I am a born-n-bred Mumbaikar (or Bombayite, as we were called before the city’s name changed). I grew up in this heavily populated behemoth of a city, crazy and gorgeous and polluted and filthy and magnificent and majestic… It is easy to run out of adjectives when you talk about Bombay. The city is maddening and aggravating in all these ways but it only takes a quiet Sunday morning for me to fall in love again. And it leaves me breathless. And like many other Mumbaikars, I also feel that this city is still young, wild and raring to go. And I am the old one here. I, who always thought of myself as the young girl who grew up in Bombay, am now the middle-aged woman. And Bombay is only getting started with her youth and wild days and colorful nights.

Us Mumbai folks speak many languages. Most of us speak Hindi, or some version of it. Either the grammatically correct one (if your family hails from North India) or the Hinglish version (if you liberally mix English in), or a third kind (which has Marathi words thrown in). I am sure there exists a fourth type, and a fifth one too. To put it simply, we (or I) speak a smattering of languages. My apartment building had many families originally from Gujarat, so Gujarati is another language I have a fair understanding of. Then there is the matter of Marathi, spoken by so many of my friends… so yes, I can follow a good bit of Marathi too. Oh, I forgot about Tamil, another language I was exposed to in my childhood.

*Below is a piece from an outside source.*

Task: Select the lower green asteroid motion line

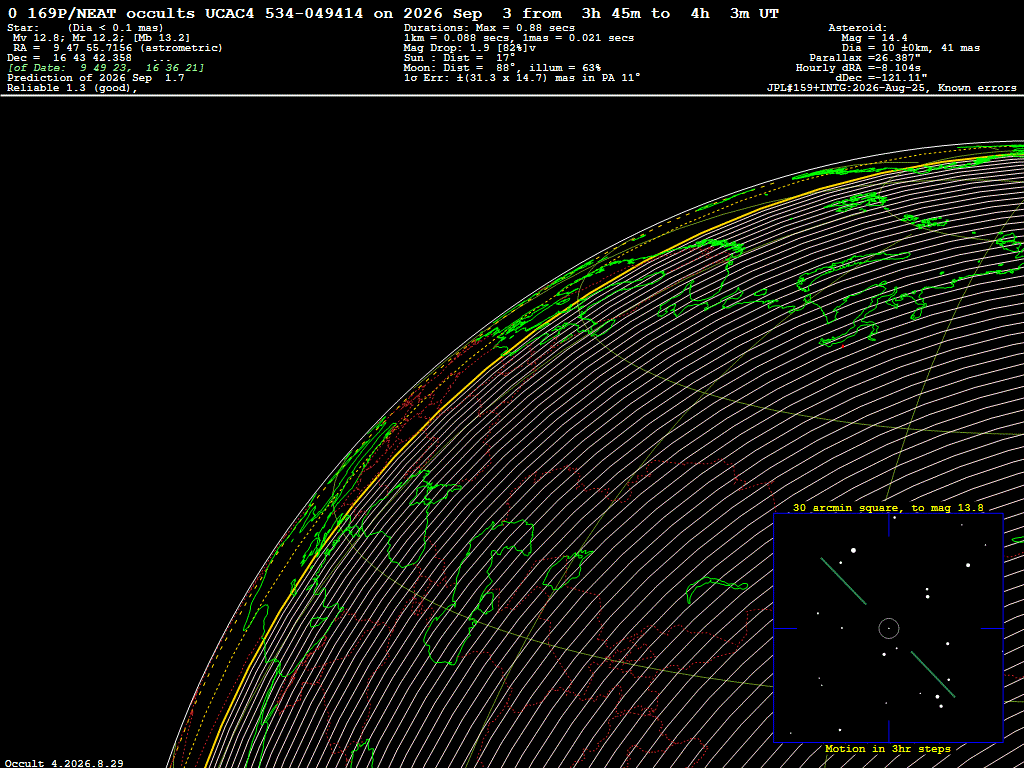Action: (x=933, y=674)
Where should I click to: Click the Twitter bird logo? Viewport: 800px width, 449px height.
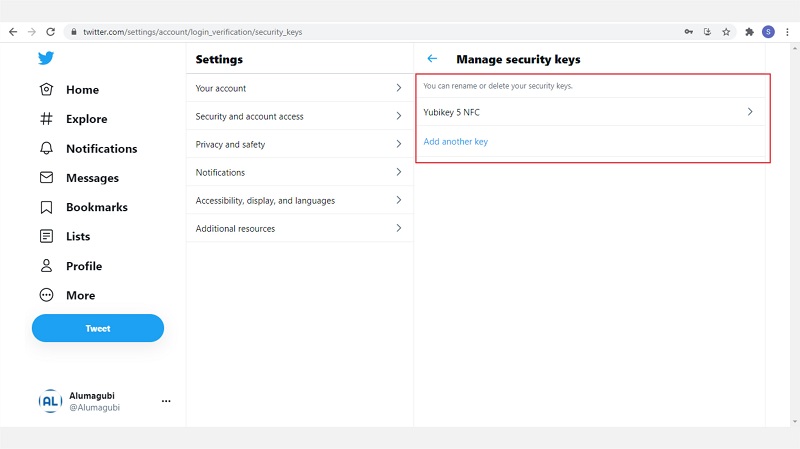click(x=46, y=58)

That leaves Malayalam, my native language, my mother tongue… It is the language spoken in Kerala, the southernmost state in India, known as “God’s own country,” where my family hails from.

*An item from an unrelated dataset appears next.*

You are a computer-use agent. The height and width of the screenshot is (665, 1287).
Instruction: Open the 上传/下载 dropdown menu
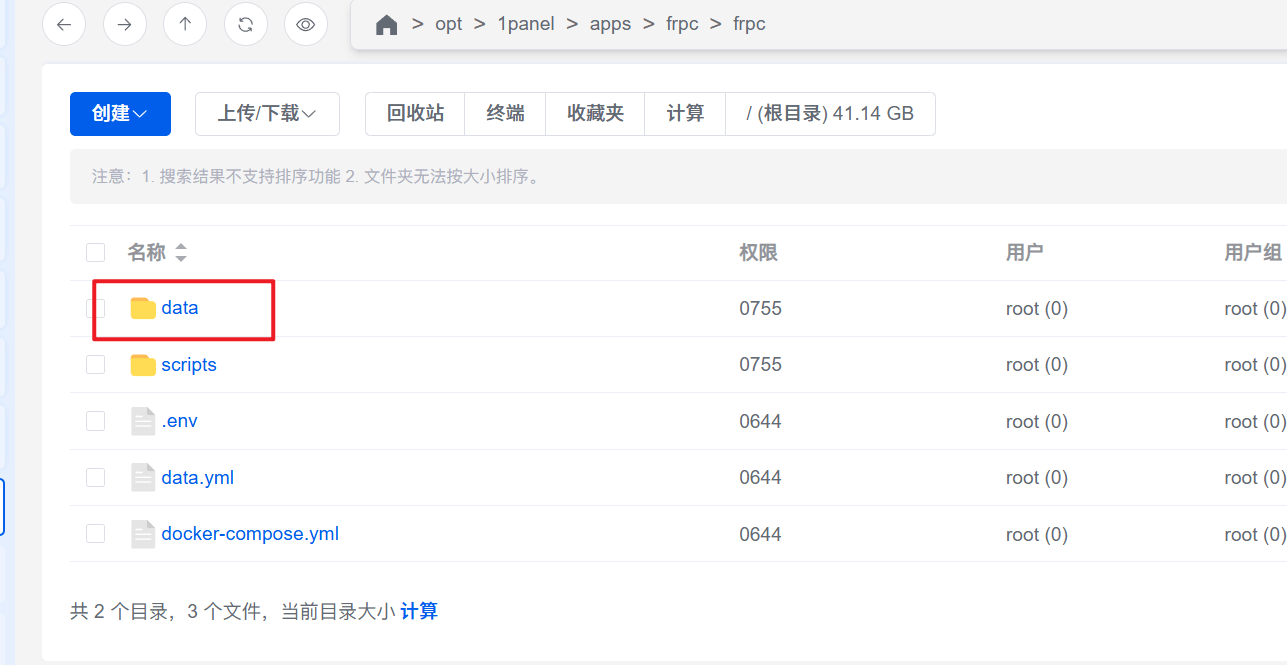point(267,114)
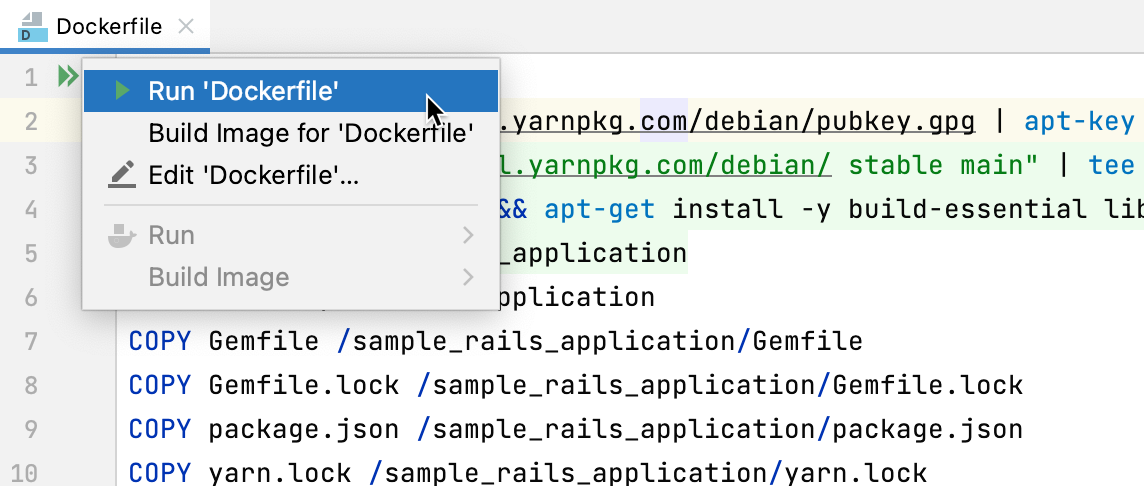Open the Run submenu item

pyautogui.click(x=172, y=236)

As a child, I spoke Malayalam at home. I even learned to read and write it at school (for four years). We watched Malayalam films, visited Kerala every summer vacation, met up with extended family, cousins and friends regularly… All in all, I had a decent grasp of the language, and I was comfortable speaking it (albeit with some English thrown in).

But then it began to change. For one, I married a guy whose family came to Mumbai by way of Gujarat, and they spoke Gujarati. Of course, that proved to be an advantage for me because I follow Gujarati pretty well. But then, my connection to spoken Malayalam suffered. Next, I moved to the United States, and that did not help either.

Like every expatriate, I spent a few semi-frantic years trying to keep the connection alive. I hunted up favorite Malayalam films on Youtube. I got hold of Malayalam books so I could maintain my knowledge of the spoken word (that one remains intact till date). Despite massive apprehension and fear of looking/sounding foolish, I took (and continue to take) every opportunity to speak Malayalam with fellow speakers, even as I am nervous about using the correct tenses and phrases, etc.

All in all, I am unsure and lacking in confidence but I desperately yearn for improvement. I want to be the girl who switches between languages flawlessly. I want to be that effortless individual who can navigate languages and cultures with consummate ease.

The truth is that I am not that individual. I hope to attain that image someday but it isn’t my current reality. I will (forever?) be the girl who speaks/writes/expresses primarily in English.

And all of this may have been perfectly acceptable, if not for the fact that my heart beats loud and proud for Kerala. I take immense pride in the fact that I have roots there. I couldn’t count the many ways I adore God’s own country. Kerala’s sights and sounds, tastes and fragrances bring me home every time. My love for Kerala is probably irrational in many ways (and I think it may be the case with my father too, another hopeless romantic). It is based in nostalgia, family, sensory recollections, language. It is a bit of a strange affliction, not shared by my sister who had a similar upbringing. Is this notion all romantic, and more so, because I live abroad? Perhaps. But I am a romantic, just like Daddy, and that’s probably why both of us are crazily in love with Kerala.

I once wrote an old post where I quoted, “You can take the girl out of Kerala but you cannot take Kerala outta the girl.”

Leaving India has only made the Kerala-shaped corner of my heart beat louder.

As for Malayalam, I will continue my adventures. I may look/sound foolish but I am not lacking in sincerity.